業界別では、10業界すべてでDIが悪化した。特に小売、建設、不動産、運輸.倉庫が過去最低に落ち込み、内需の停滞が浮き彫りとなった。
小売は前月比2.6ポイント悪化の25.2。世界的な株安による消費マインドの低下や、企業活動の停滞による雇用や所得不安の増大が影響した。
建設は同1.8ポイント悪化の22.5。不動産不況や公共工事.民間設備投資の減少、脱談合の浸透が影響した。
不動産は同3.0ポイント悪化の21.7。世界的な金融市場の混乱と信用収縮、景気後退による消費者の購買意欲低下が影響した。
製造は同3.5ポイント悪化の27.4。外需の減速や設備投資の縮小が影響し、03年1月(27.2)以来、5年9カ月ぶりの低水準となった。
企業の規模別では、大企業が同3.1ポイント悪化の30.0。中小企業が同2.7ポイント悪化の25.5。ともに8カ月連続で悪化した。

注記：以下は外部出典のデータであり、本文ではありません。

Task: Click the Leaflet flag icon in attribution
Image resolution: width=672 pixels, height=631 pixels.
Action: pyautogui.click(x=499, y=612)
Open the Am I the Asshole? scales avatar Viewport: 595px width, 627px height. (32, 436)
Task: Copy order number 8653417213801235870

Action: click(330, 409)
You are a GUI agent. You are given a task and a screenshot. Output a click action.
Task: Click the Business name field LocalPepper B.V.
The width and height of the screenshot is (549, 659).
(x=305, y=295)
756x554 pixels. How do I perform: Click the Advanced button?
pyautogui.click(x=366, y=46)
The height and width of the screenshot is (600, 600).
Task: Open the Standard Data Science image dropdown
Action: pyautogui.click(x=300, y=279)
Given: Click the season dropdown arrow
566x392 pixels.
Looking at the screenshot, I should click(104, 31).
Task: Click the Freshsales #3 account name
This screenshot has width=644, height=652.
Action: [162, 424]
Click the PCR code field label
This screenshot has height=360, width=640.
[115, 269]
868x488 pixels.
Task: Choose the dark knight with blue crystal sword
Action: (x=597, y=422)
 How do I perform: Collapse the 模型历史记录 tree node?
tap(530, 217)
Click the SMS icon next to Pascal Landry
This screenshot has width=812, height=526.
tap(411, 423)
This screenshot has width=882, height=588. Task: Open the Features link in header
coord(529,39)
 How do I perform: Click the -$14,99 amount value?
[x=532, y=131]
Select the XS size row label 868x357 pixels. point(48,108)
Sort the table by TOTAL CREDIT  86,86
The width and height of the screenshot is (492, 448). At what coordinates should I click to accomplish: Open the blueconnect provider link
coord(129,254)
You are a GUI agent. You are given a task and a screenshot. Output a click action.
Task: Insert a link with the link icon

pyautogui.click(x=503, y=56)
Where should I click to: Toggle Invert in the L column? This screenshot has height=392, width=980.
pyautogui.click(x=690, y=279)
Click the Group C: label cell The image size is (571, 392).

地域別では、10地域すべてが悪化した。全地域の悪化は3カ月ぶり。
これまで景気をけん引してきた東海は同3.3ポイント悪化の26.4。前月に上位3位圏内から初めて低下して5位になったが、同月はDIが初めて全国平均を下回り、6位に落ち込んだ。南関東(27.8)と近畿(27.5)は、ともに同2.8ポイント悪化。都市圏の悪化に歯止めがかからない状況だ。
最高水準の四国(27.9)と最低水準の北海道(21.1)の格差が6.8ポイントとなり、前月から1.5ポイント縮小。これで6カ月連続で縮小した。